PROBLEM DETAILS: Starting at the line that contains "Identify the location", copy every line word for word through the end of the material, leaving out the pictures.

Source records:
- - -
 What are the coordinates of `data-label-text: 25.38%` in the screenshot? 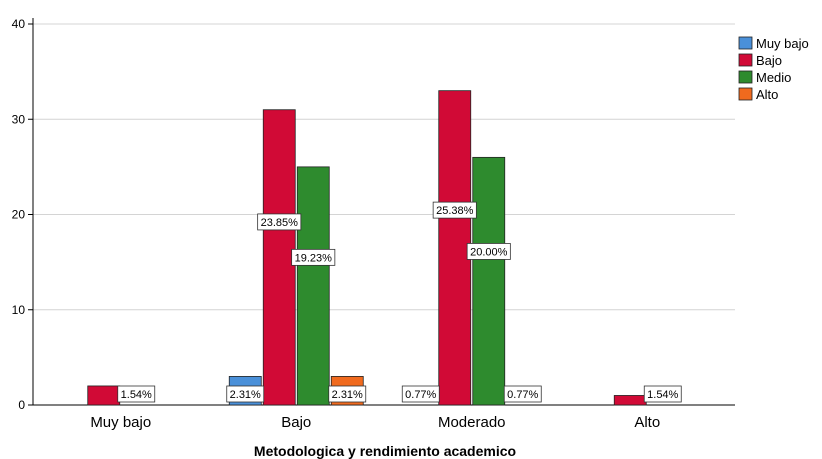 It's located at (455, 211).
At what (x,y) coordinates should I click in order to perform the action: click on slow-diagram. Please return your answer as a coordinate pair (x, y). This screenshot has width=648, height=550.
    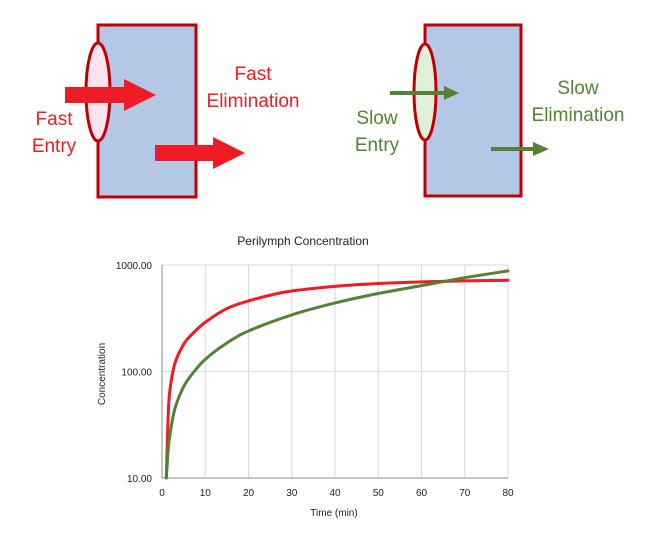
    Looking at the image, I should click on (470, 110).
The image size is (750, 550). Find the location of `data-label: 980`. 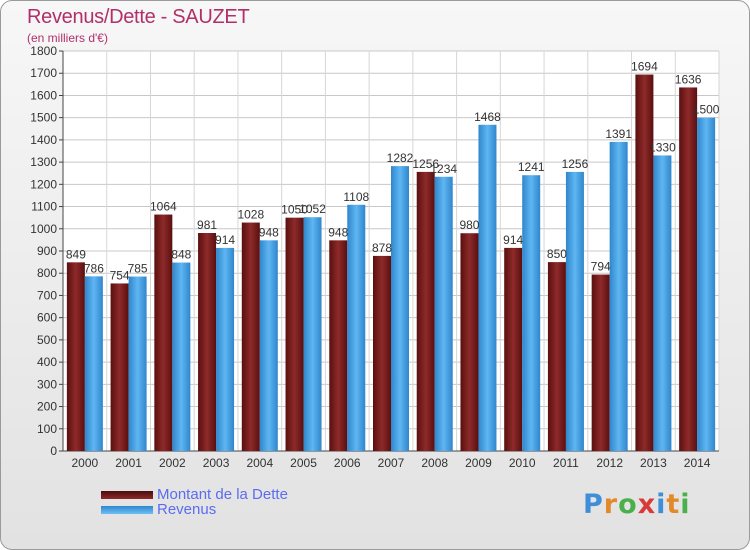

data-label: 980 is located at coordinates (469, 225).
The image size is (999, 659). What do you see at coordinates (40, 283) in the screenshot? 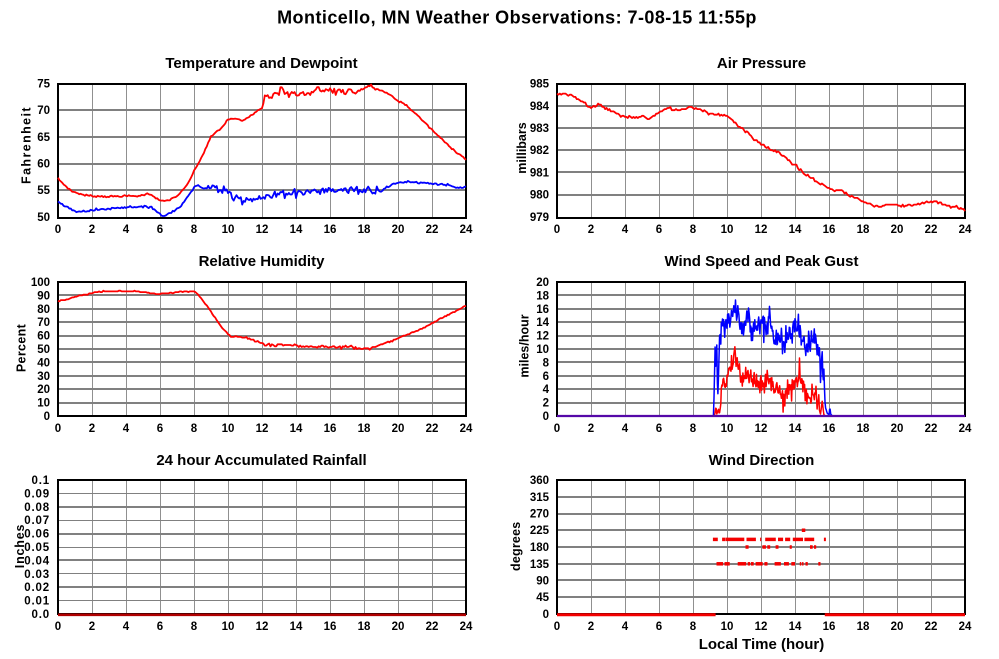
I see `svg-text: 100` at bounding box center [40, 283].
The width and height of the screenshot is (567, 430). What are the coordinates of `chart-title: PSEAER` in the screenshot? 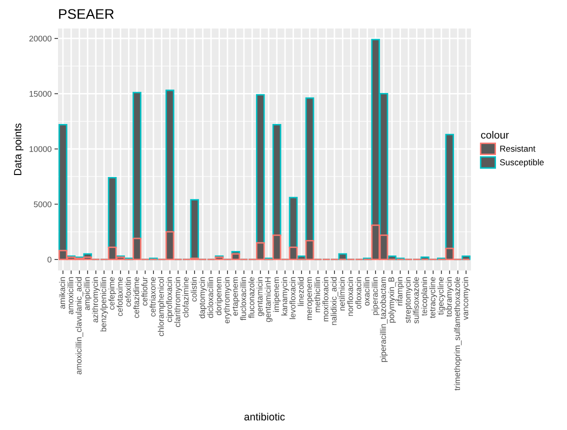 It's located at (86, 14).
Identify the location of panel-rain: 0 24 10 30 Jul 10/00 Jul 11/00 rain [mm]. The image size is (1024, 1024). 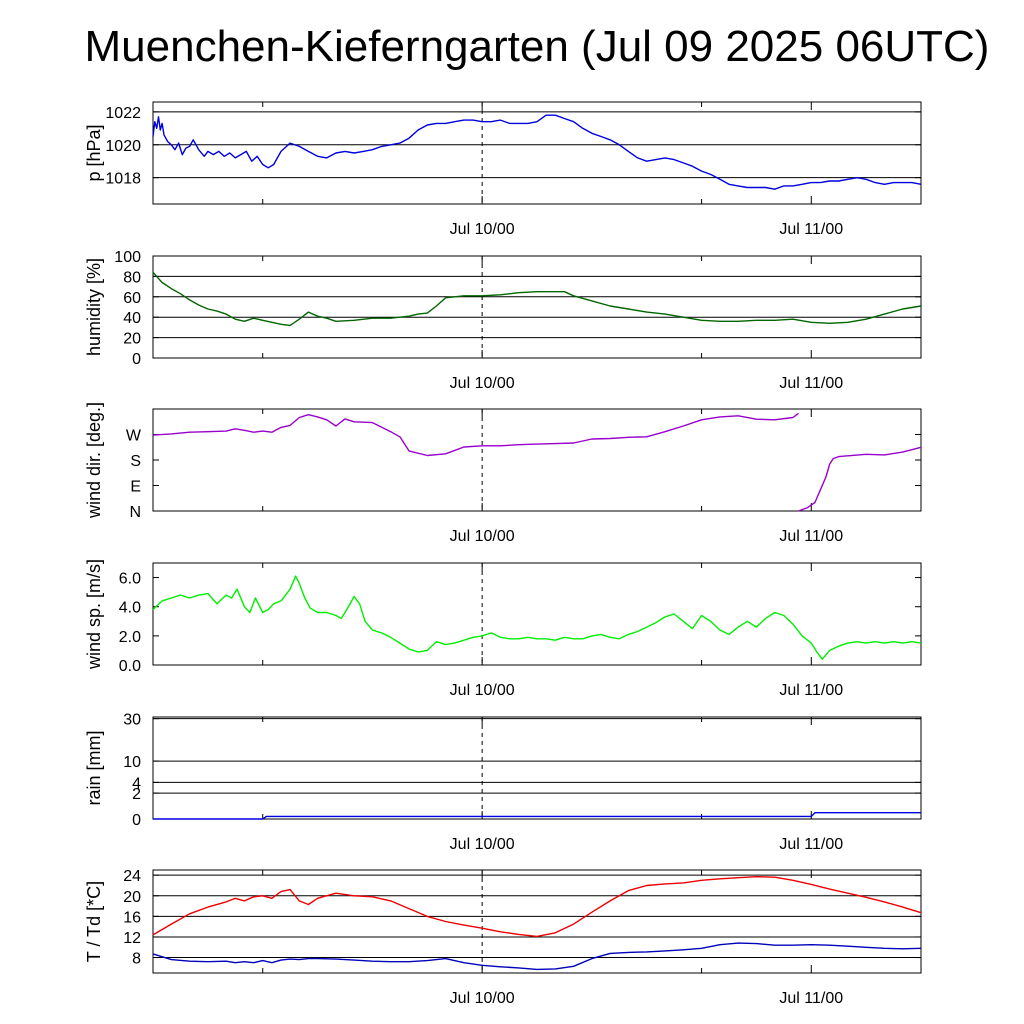
(503, 782).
- - -
RESULT OF THE EXERCISE:
Identify the location of panel-rain: 0 24 10 30 Jul 10/00 Jul 11/00 rain [mm]. The image size is (1024, 1024). 
(503, 782).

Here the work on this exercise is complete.